A subpopulation of peripheral sensory neurons expressing the Mas-related G Protein-Coupled Receptor d (Mrgprd) generates pain hypersensitivity in painful diabetic neuropathy.

Painful diabetic neuropathy (PDN) is one of the most common and intractable complications of diabetes. PDN is characterized by neuropathic pain accompanied by dorsal root ganglion (DRG) nociceptor hyperexcitability, axonal degeneration, and loss of cutaneous innervation. However, the complete molecular profile underlying the hyper-excitable cellular phenotype of DRG nociceptors in PDN has not been elucidated. This gap in our knowledge is a critical barrier to developing effective, mechanism-based, and disease-modifying therapeutic approaches which are urgently needed to relieve the symptoms of PDN. Using single-cell RNA sequencing we demonstrated an increased expression of the Mas-related G Protein- Coupled Receptor d (Mrgprd) in a subpopulation of DRG neurons in the well-established High-Fat Diet (HFD) mouse model of PDN. In vivo calcium imaging allowed us to demonstrate that activation of Mrgprd receptors expressed by cutaneous afferents produced DRG neuron hyper-excitability and oscillatory calcium waves.

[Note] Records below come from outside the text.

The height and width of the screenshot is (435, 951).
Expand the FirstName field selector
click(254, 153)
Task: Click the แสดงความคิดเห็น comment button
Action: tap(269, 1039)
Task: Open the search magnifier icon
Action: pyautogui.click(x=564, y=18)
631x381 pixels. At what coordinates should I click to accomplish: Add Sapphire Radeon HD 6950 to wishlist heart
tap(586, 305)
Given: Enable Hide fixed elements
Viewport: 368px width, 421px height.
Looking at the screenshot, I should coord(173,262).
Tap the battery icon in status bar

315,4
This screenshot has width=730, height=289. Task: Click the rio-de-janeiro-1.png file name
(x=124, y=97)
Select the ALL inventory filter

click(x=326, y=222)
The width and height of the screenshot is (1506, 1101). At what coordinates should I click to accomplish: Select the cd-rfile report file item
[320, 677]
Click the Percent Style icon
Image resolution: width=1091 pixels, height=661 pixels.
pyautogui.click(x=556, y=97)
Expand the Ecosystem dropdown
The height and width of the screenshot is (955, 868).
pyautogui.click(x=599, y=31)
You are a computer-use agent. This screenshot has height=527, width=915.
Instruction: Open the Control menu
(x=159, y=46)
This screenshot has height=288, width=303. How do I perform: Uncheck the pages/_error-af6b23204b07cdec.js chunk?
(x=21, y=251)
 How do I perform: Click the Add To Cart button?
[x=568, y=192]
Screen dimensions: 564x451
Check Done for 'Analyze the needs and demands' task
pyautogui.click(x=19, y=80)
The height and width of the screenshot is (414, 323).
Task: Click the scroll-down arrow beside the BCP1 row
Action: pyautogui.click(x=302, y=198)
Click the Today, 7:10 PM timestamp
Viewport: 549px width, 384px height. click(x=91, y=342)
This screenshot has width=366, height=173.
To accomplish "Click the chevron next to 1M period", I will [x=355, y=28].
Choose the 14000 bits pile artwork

Furthermore, Mrgprd-positive cutaneous afferents persist in diabetic mice skin. Importantly, limiting Mrgprd signaling or Mrgprd-positive DRG neuron excitability, reversed mechanical allodynia in the HFD mouse model of PDN. Taken together, our data highlights a key role of Mrgprd-mediated DRG neuron excitability in the generation and maintenance of neuropathic pain in a mouse model of PDN. Hence, we propose Mrgprd as a promising accessible target for developing effective therapeutics currently unavailable for treating neuropathic pain in PDN. Furthermore, understanding which DRG neurons cell type is mediating mechanical allodynia in PDN is of fundamental importance to our basic understanding of somatosensation and may provide an important way forward for identifying cell-type-specific therapeutics to optimize neuropathic pain treatment and nerve regeneration in PDN. ### Competing Interest Statement The authors have declared no competing interest.